▼▼▼
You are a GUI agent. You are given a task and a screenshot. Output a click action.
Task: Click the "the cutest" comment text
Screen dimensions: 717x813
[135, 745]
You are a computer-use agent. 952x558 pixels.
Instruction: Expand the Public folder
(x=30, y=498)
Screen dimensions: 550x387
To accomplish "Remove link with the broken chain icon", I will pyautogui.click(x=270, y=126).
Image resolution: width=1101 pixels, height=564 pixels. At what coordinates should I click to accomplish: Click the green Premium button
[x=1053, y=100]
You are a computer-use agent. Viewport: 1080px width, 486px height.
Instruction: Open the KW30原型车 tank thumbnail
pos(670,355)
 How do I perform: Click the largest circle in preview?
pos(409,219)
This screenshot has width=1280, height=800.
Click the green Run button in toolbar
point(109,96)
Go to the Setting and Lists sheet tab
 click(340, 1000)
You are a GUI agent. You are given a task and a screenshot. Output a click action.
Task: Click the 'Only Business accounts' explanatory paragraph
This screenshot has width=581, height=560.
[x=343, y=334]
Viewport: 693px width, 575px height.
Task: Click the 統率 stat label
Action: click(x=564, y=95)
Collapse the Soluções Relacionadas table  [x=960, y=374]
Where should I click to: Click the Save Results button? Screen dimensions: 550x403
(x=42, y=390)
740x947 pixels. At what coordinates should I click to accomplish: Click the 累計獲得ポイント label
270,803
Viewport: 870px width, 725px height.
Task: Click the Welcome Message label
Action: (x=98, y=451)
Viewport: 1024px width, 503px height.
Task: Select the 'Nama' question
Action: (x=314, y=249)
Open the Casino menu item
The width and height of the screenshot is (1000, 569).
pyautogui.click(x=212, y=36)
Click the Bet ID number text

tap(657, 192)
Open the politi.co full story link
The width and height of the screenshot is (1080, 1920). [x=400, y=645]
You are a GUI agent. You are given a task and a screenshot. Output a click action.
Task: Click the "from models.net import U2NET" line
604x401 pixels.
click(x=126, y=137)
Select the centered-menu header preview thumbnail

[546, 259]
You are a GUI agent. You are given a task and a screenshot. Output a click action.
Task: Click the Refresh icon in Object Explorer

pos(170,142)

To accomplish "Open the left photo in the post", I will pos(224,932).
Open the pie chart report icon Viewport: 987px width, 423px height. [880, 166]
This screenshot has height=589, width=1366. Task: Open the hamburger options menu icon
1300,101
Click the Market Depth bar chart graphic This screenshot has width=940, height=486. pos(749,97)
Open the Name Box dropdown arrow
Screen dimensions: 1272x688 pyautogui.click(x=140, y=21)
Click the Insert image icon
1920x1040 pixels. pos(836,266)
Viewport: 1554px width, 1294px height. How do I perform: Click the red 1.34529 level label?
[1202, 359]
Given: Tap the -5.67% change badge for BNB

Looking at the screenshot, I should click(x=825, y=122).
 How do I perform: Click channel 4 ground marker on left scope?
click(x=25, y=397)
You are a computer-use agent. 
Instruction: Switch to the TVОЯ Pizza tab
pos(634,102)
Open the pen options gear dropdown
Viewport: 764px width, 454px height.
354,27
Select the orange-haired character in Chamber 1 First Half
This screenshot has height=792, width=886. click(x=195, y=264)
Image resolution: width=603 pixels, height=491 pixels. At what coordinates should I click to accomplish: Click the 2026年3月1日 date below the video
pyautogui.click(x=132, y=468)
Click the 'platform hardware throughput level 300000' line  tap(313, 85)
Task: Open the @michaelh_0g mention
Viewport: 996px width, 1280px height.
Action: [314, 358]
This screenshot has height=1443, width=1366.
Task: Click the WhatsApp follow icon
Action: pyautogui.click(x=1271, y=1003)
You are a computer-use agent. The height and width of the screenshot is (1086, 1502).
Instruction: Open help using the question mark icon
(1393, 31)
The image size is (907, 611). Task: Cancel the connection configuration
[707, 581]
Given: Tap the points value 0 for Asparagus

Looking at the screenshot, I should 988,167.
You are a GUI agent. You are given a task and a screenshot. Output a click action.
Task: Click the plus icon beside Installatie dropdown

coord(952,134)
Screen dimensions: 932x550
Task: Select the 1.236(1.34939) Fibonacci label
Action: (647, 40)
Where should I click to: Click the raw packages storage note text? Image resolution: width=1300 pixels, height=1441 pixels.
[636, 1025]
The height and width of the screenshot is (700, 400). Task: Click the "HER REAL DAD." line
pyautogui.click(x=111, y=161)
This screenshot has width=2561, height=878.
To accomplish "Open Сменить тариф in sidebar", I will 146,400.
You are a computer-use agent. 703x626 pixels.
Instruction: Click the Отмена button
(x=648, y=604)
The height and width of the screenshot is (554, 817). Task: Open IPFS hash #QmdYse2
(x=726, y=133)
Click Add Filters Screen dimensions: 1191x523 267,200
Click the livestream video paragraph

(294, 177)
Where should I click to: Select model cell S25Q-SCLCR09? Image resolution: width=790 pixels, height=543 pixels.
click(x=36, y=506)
▲▲▲
#### WHAT IS EXPECTED
From the records above, retype only the lines starting at the line that contains "You are a computer-use agent. Viewport: 1080px" and ending at the line that contains "Task: Click the 'Only", both included.

#### SOLUTION FOR THIS TASK
You are a computer-use agent. Viewport: 1080px width, 486px height.
Instruction: Open the KW30原型车 tank thumbnail
pos(670,355)
 How do I perform: Click the largest circle in preview?
pos(409,219)
This screenshot has width=1280, height=800.
Click the green Run button in toolbar
point(109,96)
Go to the Setting and Lists sheet tab
 click(340, 1000)
You are a GUI agent. You are given a task and a screenshot. Output a click action.
Task: Click the 'Only Business accounts' explanatory paragraph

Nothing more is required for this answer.